The ABCs of identity management

What is identity management? Broadly speaking, identity management systems (also known as identity and access management, or IAM, systems) enable the administration of individual identities within a system, such as a company, a network or even a country. More specifically, ID management in enterprise IT is about defining and managing the roles and access privileges of individual network users and the circumstances in which users are granted (or denied) those privileges.

An ID management system’s core objective is one identity per individual. Once that digital ID has been established, it must be maintained, modified and monitored throughout each user’s “access lifecycle.”

Thus, the overarching goal of ID management is to “grant access to the right enterprise assets to the right users in the right context, from a user’s system onboarding to permission authorizations to the offboarding of that user as needed in a timely fashion,” according to Yassir Abousselham, senior vice president and chief security officer for Okta, an enterprise identity management provider.

ID management systems provide administrators with the tools and technologies to change a user’s role, track user activities, create reports on those activities, and enforce policies on an ongoing basis. These systems are designed to provide a means of administering user access across an entire enterprise and to ensure compliance with corporate policies and government regulations.

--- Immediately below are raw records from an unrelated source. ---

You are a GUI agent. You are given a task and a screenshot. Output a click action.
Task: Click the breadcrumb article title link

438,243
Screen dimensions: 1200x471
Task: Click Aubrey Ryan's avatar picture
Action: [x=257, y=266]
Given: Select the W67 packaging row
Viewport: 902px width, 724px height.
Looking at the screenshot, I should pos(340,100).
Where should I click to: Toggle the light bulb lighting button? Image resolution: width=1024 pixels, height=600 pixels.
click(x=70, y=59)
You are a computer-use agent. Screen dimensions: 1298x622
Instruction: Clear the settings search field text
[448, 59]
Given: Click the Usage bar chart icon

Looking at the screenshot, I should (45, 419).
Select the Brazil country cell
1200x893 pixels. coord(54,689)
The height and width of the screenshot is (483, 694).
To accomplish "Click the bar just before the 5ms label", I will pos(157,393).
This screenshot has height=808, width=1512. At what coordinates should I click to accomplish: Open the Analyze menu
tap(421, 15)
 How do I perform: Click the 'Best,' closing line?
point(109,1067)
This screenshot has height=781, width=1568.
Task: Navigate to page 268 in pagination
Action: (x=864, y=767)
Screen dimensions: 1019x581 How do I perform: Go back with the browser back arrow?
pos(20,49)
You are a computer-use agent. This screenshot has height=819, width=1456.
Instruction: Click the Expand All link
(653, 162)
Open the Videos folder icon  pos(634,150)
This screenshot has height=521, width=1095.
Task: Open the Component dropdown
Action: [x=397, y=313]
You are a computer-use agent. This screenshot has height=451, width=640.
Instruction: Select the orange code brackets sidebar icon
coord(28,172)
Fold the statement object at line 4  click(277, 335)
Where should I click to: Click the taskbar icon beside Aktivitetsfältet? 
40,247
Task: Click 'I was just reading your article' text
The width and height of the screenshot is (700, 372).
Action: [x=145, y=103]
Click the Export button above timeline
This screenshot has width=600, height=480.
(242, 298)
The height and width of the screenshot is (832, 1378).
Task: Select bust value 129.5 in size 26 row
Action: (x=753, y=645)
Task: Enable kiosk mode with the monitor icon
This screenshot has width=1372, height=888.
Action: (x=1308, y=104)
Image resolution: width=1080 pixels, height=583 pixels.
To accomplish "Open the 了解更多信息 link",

ID management technologies include (but aren’t limited to) password-management tools, provisioning software, security-policy enforcement applications, reporting and monitoring apps and identity repositories. ID management systems are available for on-premise systems, such as Microsoft SharePoint, as well as for cloud-based systems, such as Microsoft Office 365.

ID management systems must be flexible and robust enough to accommodate the complexities of today’s computing environment. One reason: An enterprise’s computing environment used to be largely on-premises, and ID management systems authenticated and tracked users as they worked on-premises, says Jackson Shaw, senior director of product management for ID and access management provider One Identity. “There used to be a security fence around the premises,” Shaw noted. “Today, that fence isn’t there anymore.”

As a consequence, ID management systems today should enable administrators to easily manage access privileges for a variety of users, including domestic on-site employees and international off-site contractors; hybrid compute environments that encompass on-premise computing, software as a service (SaaS) applications and shadow IT and BYOD users; and computing architectures that include UNIX, Windows, Macintosh, iOS, Android and even Internet of Things (IoT) devices.

Ultimately, the ID management system should enable centralized management of users “in a consistent and scalable way across the enterprise,” says Abousselham.

In recent years, identity-as-a-service (IDaaS) has evolved as a third-party managed service offered over the cloud on a subscription basis, providing ID management to a customers’ on-premise and cloud-based systems.